• **Source data**
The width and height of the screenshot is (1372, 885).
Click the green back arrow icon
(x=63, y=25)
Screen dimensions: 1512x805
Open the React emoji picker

...

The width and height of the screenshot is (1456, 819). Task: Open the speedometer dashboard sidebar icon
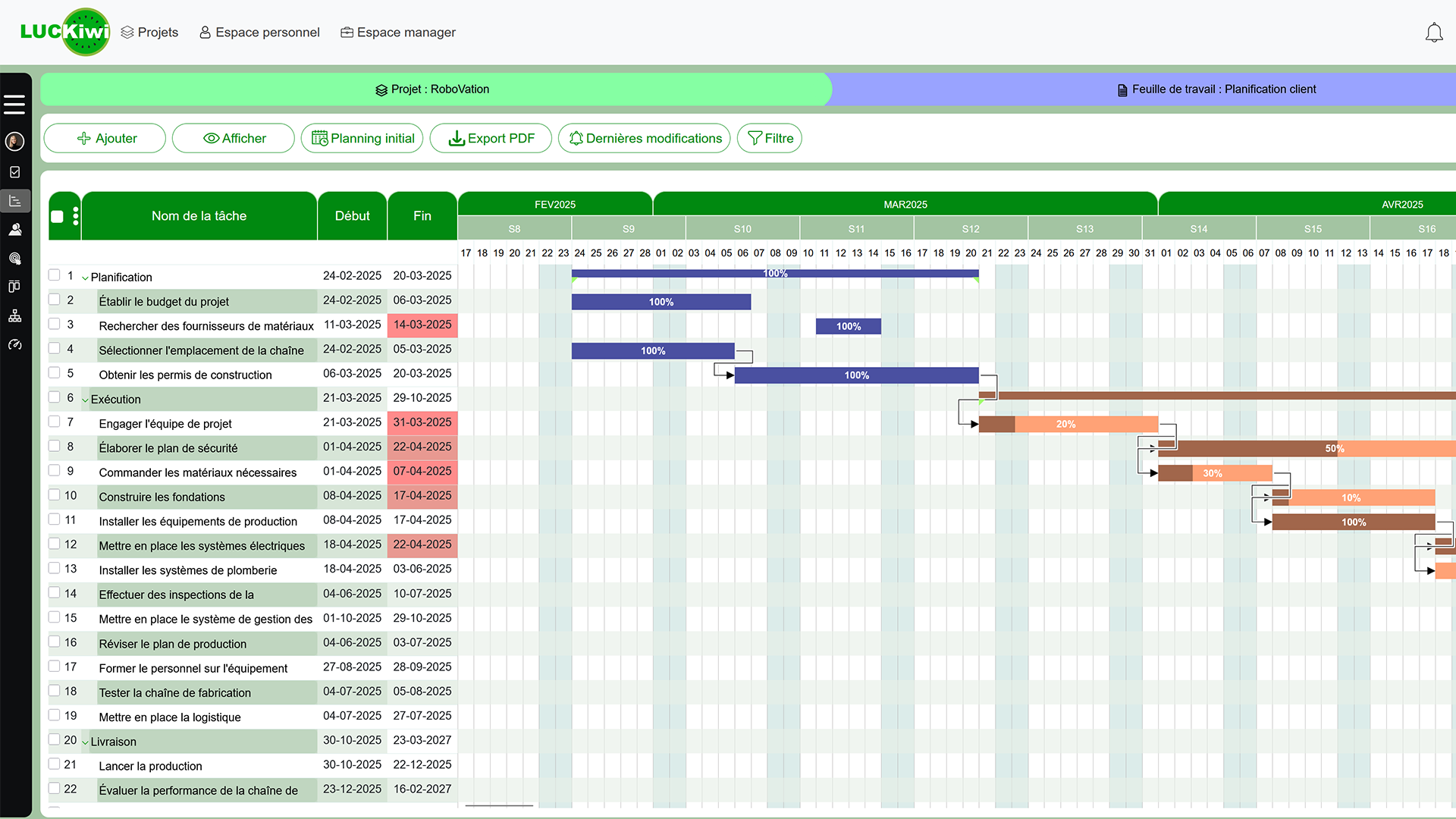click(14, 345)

• **Aim of the task**
In the listing above, find the line with "The width and height of the screenshot is (1372, 885)." and the line with "Open the React emoji picker"; set down exactly those two lines and every line between them, nothing more.

• **Written response**
The width and height of the screenshot is (1372, 885).
Click the green back arrow icon
(x=63, y=25)
Screen dimensions: 1512x805
Open the React emoji picker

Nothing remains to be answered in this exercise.